• [RECORDS PROVIDED]
######

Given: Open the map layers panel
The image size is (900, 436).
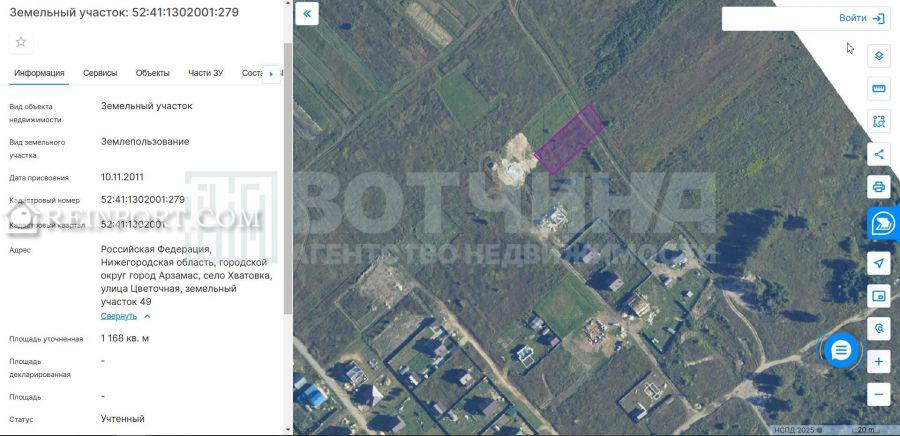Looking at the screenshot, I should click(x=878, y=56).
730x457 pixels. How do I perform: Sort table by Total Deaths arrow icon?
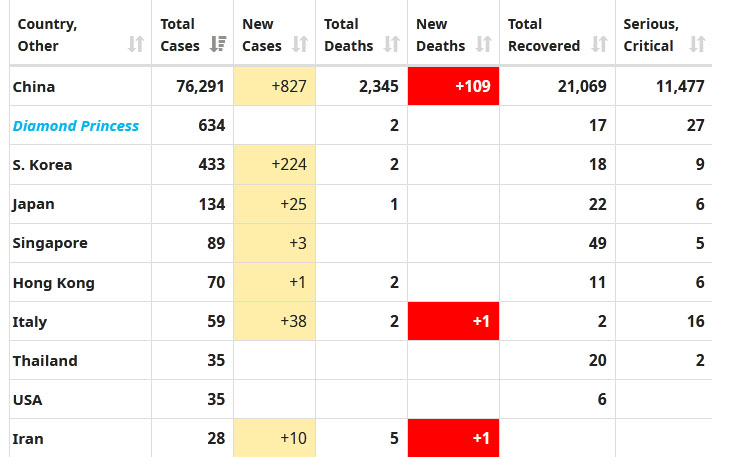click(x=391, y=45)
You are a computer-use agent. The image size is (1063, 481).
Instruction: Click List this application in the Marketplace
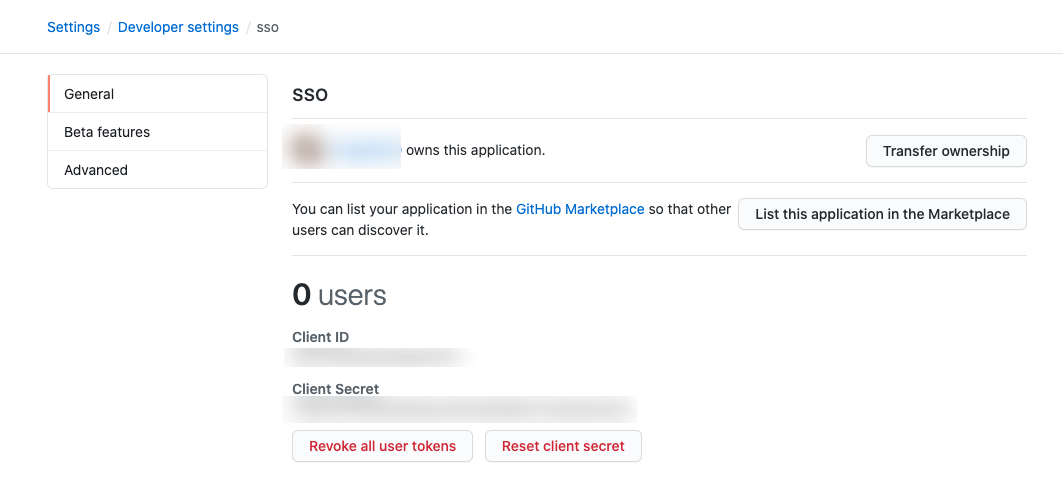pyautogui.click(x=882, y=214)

######

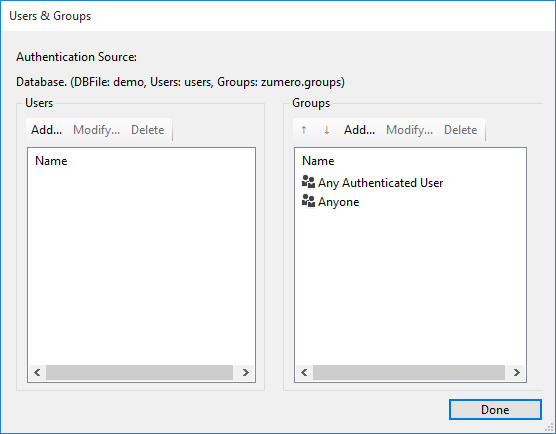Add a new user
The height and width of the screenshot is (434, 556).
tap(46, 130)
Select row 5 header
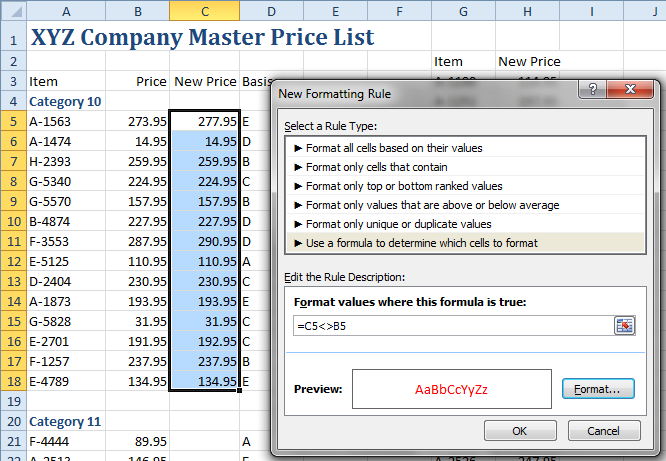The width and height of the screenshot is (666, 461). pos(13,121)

######

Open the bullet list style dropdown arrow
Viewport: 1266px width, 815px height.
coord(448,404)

######

• [YOUR GOAL] Show each line of the material that includes the string "Open" by copying it.

• [TASK RESULT]
Given: Open the map layers panel
Open the bullet list style dropdown arrow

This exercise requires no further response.